What is needed
Extract each line holding the word "dialog" from the entries.
BEGIN Excerpted records
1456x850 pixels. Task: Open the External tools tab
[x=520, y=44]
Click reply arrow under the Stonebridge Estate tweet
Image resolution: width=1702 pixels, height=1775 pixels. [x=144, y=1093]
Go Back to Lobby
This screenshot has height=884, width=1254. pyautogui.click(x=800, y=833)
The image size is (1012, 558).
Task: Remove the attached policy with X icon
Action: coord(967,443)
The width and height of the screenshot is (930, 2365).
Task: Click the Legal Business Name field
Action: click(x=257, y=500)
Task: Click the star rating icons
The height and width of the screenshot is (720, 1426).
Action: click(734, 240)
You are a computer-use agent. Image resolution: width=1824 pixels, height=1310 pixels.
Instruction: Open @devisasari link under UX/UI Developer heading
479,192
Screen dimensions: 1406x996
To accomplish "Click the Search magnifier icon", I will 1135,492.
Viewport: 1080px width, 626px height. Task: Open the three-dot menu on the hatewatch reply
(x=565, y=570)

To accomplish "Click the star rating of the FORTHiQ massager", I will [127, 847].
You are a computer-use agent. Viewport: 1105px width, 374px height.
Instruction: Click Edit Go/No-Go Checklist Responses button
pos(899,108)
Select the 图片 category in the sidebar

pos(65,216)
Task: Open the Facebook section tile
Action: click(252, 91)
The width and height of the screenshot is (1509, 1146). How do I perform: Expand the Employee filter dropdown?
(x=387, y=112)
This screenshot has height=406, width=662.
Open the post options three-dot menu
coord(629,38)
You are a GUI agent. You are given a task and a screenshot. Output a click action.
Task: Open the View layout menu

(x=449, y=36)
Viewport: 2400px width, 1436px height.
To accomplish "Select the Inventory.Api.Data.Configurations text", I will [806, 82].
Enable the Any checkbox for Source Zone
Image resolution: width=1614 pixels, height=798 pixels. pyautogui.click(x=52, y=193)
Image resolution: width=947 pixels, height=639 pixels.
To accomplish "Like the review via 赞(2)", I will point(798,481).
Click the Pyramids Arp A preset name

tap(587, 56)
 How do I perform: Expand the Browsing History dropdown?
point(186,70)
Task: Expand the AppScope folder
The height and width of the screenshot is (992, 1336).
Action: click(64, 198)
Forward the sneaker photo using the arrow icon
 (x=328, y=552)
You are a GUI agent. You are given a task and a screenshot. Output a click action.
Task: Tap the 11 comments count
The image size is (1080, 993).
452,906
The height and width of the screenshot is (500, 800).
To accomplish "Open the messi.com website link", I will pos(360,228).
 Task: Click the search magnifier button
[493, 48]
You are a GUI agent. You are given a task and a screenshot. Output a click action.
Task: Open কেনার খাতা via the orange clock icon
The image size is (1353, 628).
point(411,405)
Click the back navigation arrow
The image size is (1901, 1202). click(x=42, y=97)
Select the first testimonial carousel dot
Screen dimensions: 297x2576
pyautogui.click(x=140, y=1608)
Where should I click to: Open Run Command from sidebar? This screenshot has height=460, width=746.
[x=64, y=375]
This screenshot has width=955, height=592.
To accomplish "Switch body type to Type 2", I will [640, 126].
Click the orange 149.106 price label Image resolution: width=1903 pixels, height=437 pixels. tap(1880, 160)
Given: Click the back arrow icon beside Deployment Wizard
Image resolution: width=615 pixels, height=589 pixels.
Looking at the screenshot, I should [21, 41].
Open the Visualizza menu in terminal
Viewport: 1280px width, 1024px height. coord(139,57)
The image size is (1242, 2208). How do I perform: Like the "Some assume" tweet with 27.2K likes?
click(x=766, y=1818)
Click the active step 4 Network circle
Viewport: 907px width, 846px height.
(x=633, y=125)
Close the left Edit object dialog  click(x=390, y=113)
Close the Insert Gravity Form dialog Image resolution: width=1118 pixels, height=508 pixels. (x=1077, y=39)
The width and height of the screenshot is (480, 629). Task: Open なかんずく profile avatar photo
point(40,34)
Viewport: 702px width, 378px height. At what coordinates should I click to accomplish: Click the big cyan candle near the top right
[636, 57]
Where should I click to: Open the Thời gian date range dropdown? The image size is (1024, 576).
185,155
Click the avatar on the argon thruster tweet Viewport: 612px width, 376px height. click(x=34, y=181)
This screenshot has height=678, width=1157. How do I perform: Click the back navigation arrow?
END Excerpted records
Exercise response
Close the left Edit object dialog  click(x=390, y=113)
Close the Insert Gravity Form dialog Image resolution: width=1118 pixels, height=508 pixels. (x=1077, y=39)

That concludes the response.